My task is to determine, whether the equation is right. The catch is, that numbers in the equation are sometimes replaced with a '?', for example "1??+??3=??6". Using recursion, I need to sum all possibilities, when the '?' is replaced with a digit and the equation is right.
Obviously, the solution will be based on trying out all possibilities and only selecting those, that make up the right equation. But I have no idea, how to implement it.
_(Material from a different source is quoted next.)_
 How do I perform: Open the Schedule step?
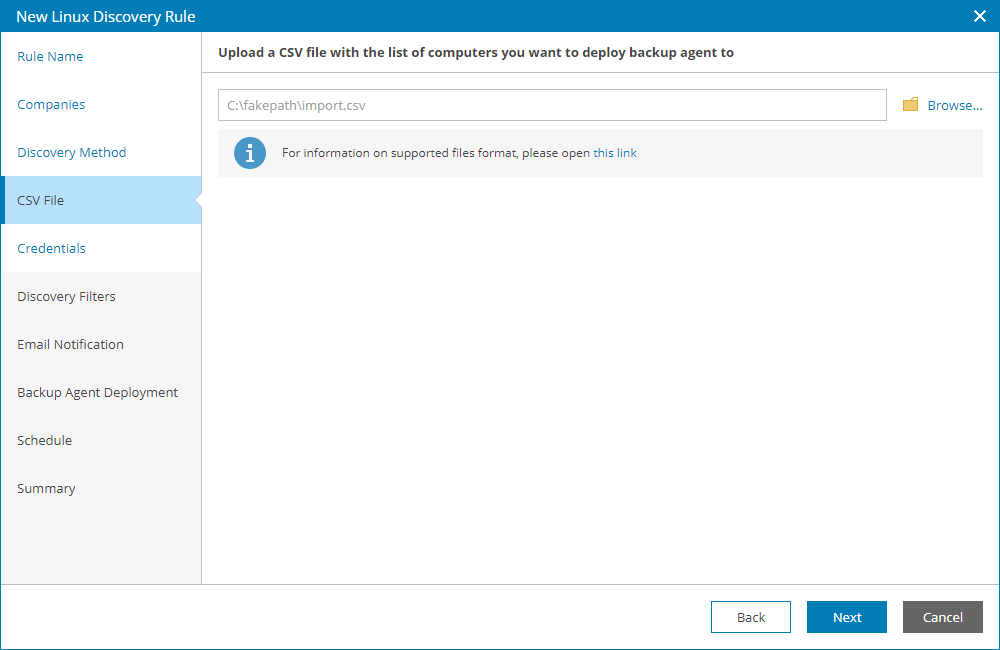[44, 440]
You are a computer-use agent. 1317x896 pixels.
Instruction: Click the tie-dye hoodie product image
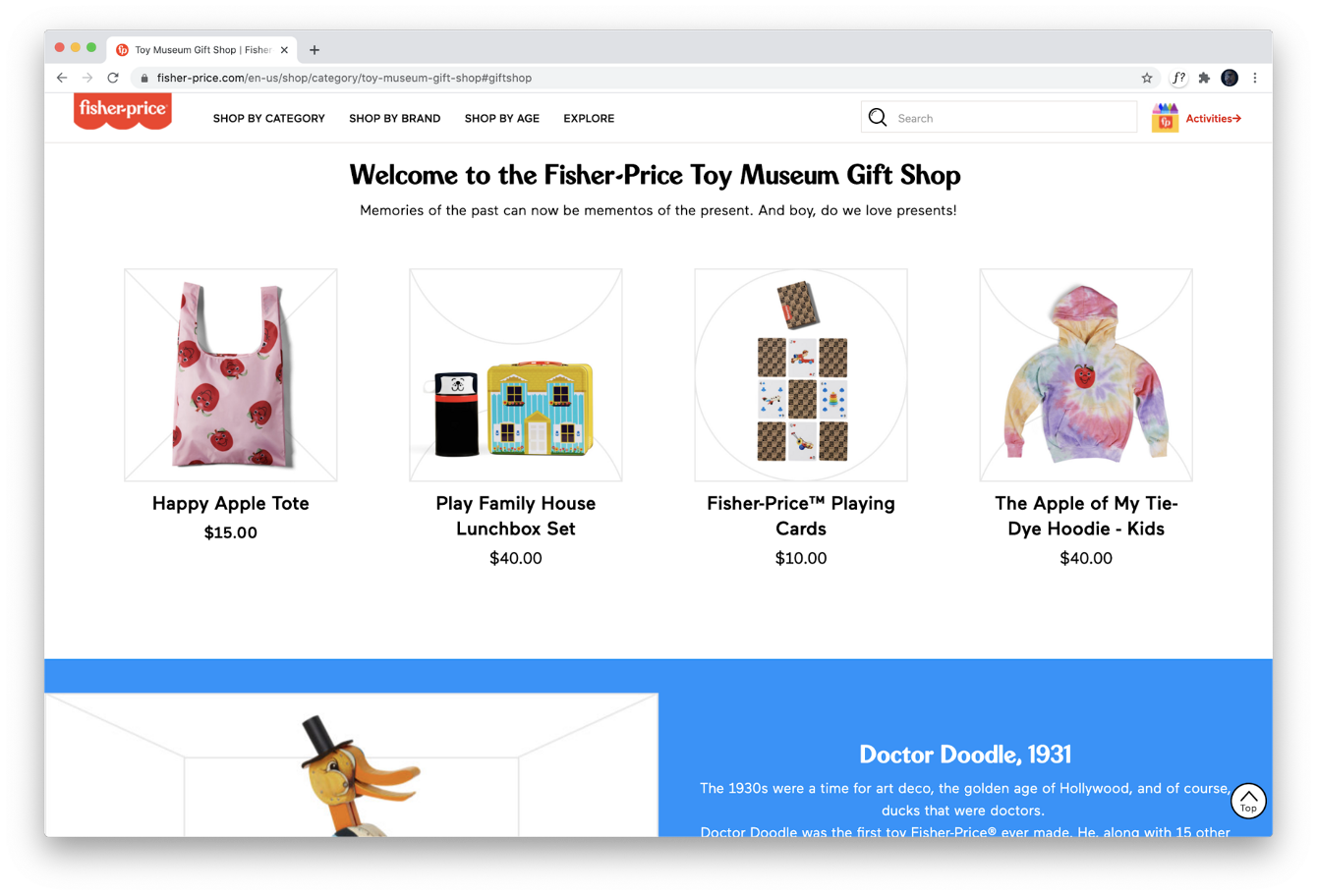[x=1086, y=375]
Could anyone give me a hint or reply with a piece of code I could base my solution on ?
Thanks very much !
Here's a general idea:
Basically we want to first of all be able to determine if the equation is right or not
Implement this function
int eval(char * string )
This will return 1 for true 0 for false and -1 when there are still '?'
Now we want write our recursion it will return a string and take a string
char * recursion (char * string)
First we need to see if the string holds a full equation.
Int res = eval(string);
if(res == 1)return string;
else if(res == 0)return "";
If it didn't stop yet that means that it can not determine because of the '?' , we need to find a way to kill them.
etch '?' can be 0 or 1 or 2 or 3 or 4 or 5 or 6 or 7 or 8 or 9
Let's do a for loop
But first implement the method to replace the first '?' with a number,
char * Replace(char* string,int num);
After you've implemented this we create our for loop
for (int i = 0; i< 10 ; i++){
char * result =recursion(Replace(string , I));
if(Eval(result)==1) ;//we found a right answer add it to our return
}
return ""+ [all right answers we found if we even found ];
Good luck learning !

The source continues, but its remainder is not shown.